Meditation On Violence Maya Deren (US/ 1948 / 16mm/ 10mins) Playing out the movements of the Wu Tang ritual, Deren explores movement and sound in relation to space. Choa Li-Chi delivers a performance blurring beauty into violence, the Yin into the Yang, light into darkness.
YYAA Wojciech Bruszewski ( POL / 1973 / 16mm / 5mins ) The film’s semi-random editing technique provides the author with a five-minute long primal scream. A repeated change of the shot from a close-up to a semi close-up and vice versa is motiveless.
Musical Stairs Guy Sherwin (UK / 1977/16mm / 10mins) One of a series of films that uses soundtracks generated directly from their own imagery. The staircase is used specifically for the range of sounds it can produce. Tilting the camera up increases the number of steps included in the frame: the more steps, the higher the pitch of sound.

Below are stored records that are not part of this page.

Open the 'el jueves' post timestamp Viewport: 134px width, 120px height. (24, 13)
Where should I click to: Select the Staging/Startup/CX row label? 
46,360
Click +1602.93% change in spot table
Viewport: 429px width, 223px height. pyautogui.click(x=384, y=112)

Beating The Bridges William Raban (UK / 1998 / video / 11mins) The Thames flows past the familiar landmarks at Chelsea, Westminster and the City, to the industrial flatlands beyond Dartford Bridge. The 30 bridges provide a range of acoustic space that is featured on the soundtrack by ambient reverb and a live percussion score by Paul Burwell.

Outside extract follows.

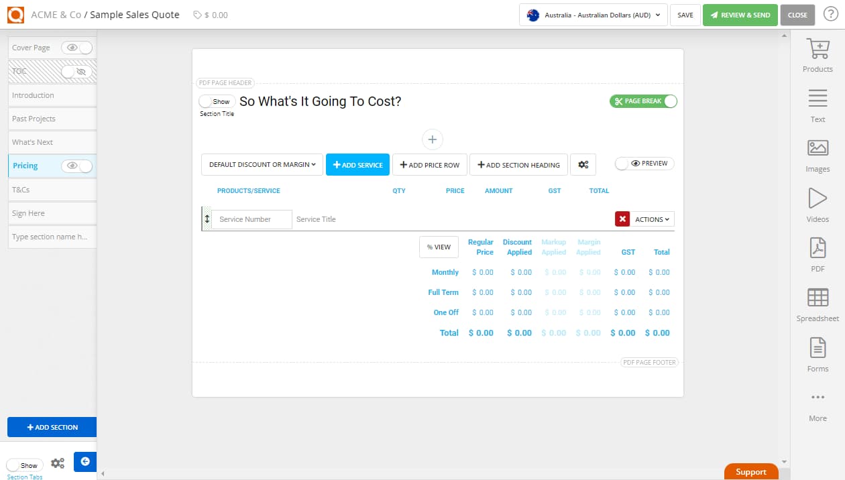845x480 pixels.
Task: Toggle visibility of the Cover Page section
Action: 77,48
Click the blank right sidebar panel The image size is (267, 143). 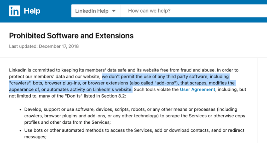click(x=262, y=99)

Throw It Up And Let Them Sing Helen Petts (UK+NO / 2012 /video /30mins) This film explores the later years of Kurt Schwitters’ life and work through landscape, collage, sound and walking. Helen Petts travelled to Norway and the Lake District, following Schwitters’ journey into exile from Nazi Germany. In the spirit of Schwitters’ sound poetry, the film features leading experimental musicians Sylvia Hallett, Adam Bohman, Roger Turner and Phil Minton improvising with found objects and vocal sounds, creating a dialogue of sound and image.